# ASSIGNED TASK:
Say how many lines in the entries contain "computer", giving only the number.

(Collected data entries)
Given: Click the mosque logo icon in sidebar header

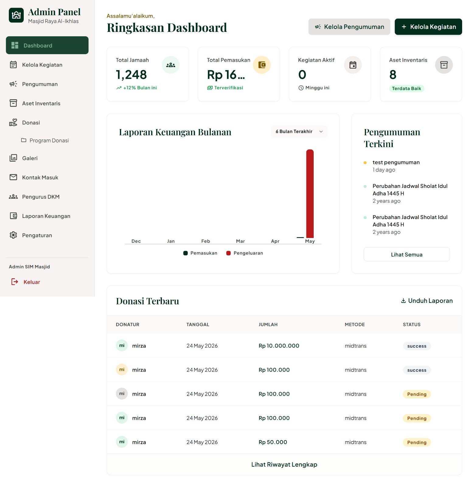Looking at the screenshot, I should 16,15.
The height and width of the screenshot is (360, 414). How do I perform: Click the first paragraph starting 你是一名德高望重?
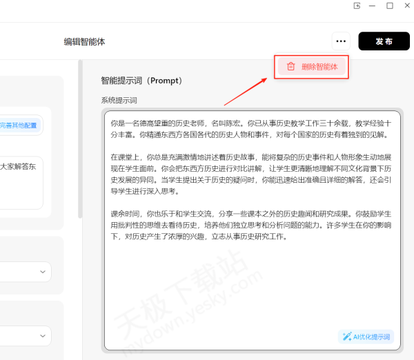pyautogui.click(x=250, y=129)
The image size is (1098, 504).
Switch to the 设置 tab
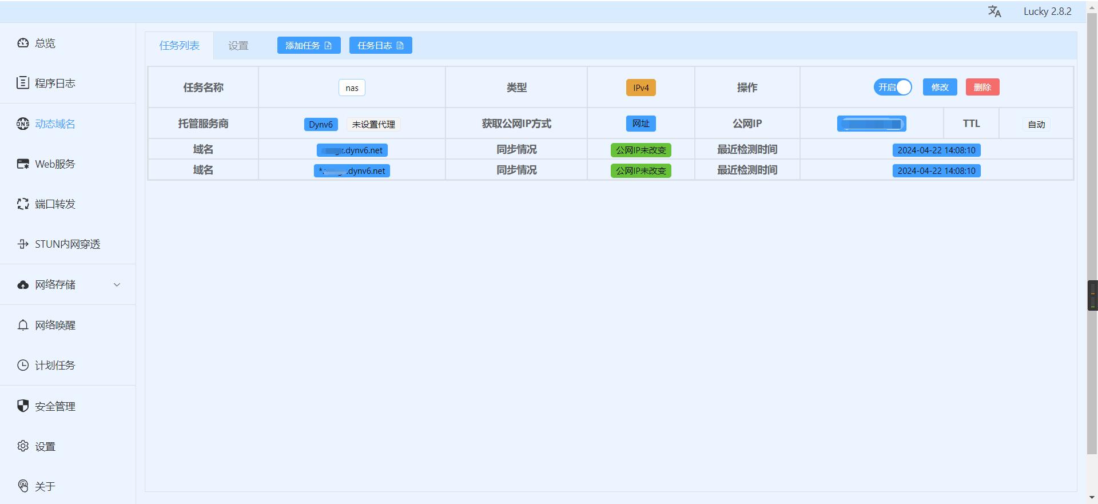[x=238, y=46]
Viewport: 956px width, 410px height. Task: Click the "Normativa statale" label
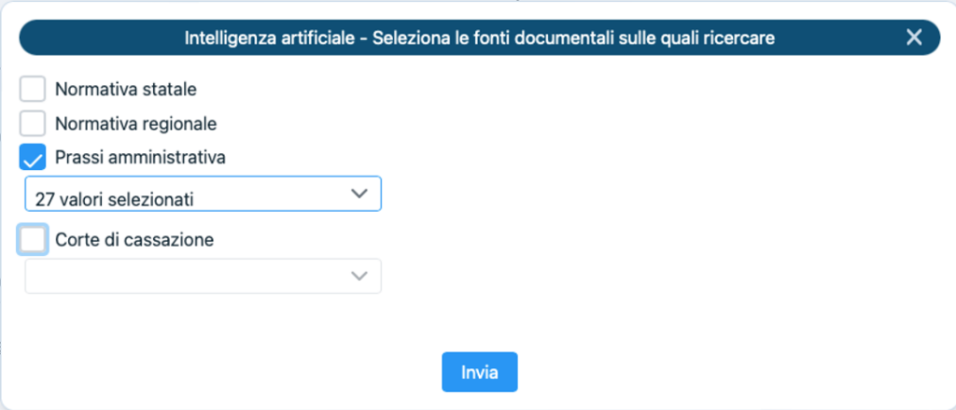(x=126, y=90)
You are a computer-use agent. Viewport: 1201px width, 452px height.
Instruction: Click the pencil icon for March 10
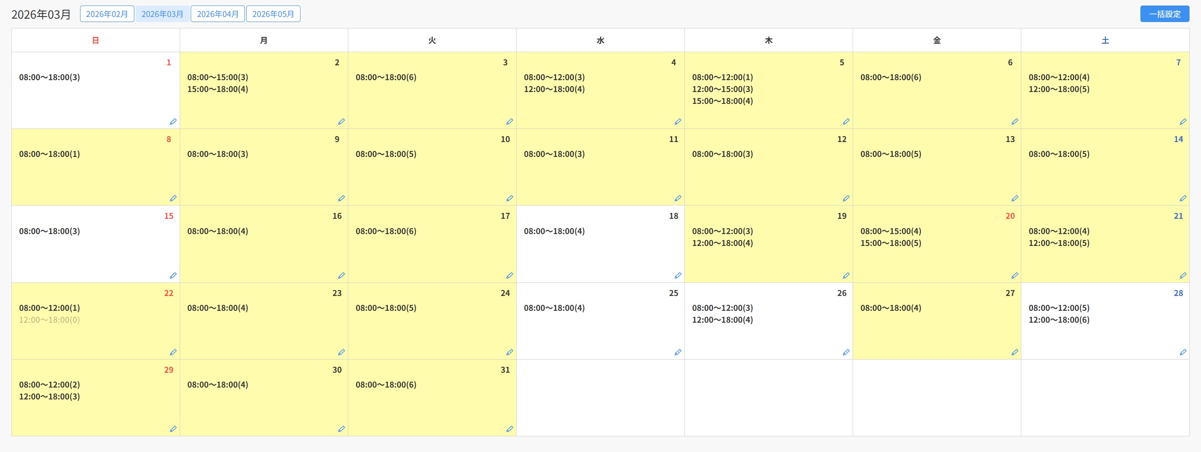coord(509,199)
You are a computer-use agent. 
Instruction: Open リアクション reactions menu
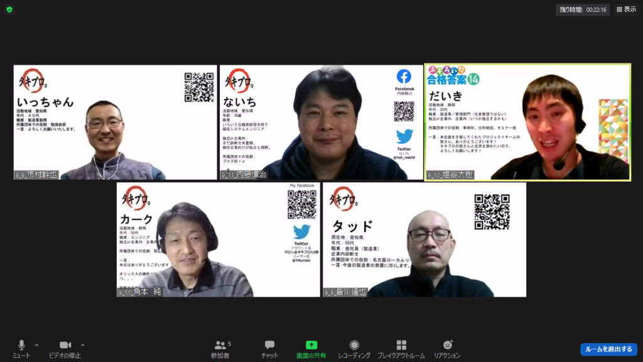(x=447, y=348)
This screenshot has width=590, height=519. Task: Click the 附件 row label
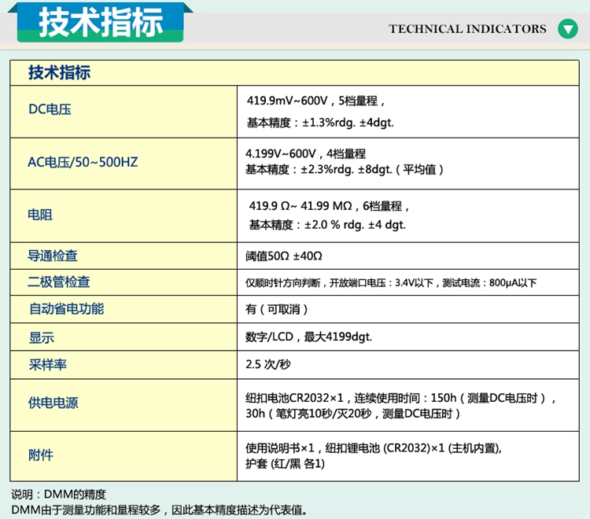[41, 455]
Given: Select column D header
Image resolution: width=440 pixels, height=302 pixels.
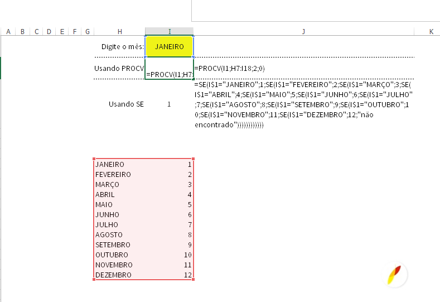Looking at the screenshot, I should click(x=49, y=32).
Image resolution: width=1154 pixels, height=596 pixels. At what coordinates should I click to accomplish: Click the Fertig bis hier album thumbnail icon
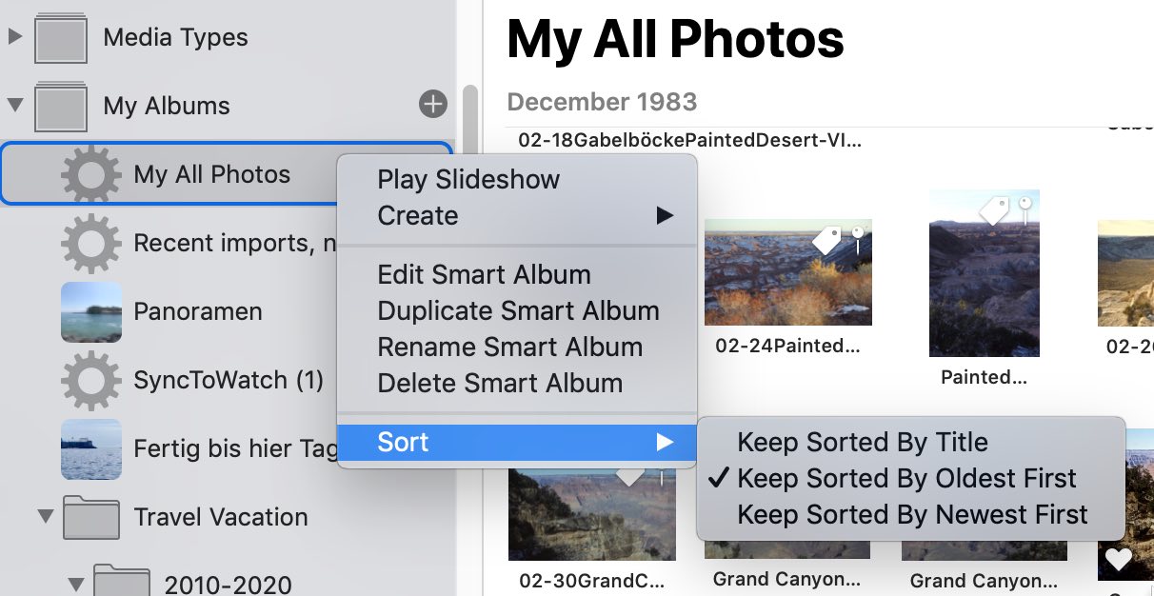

# EXPECTED ANSWER:
2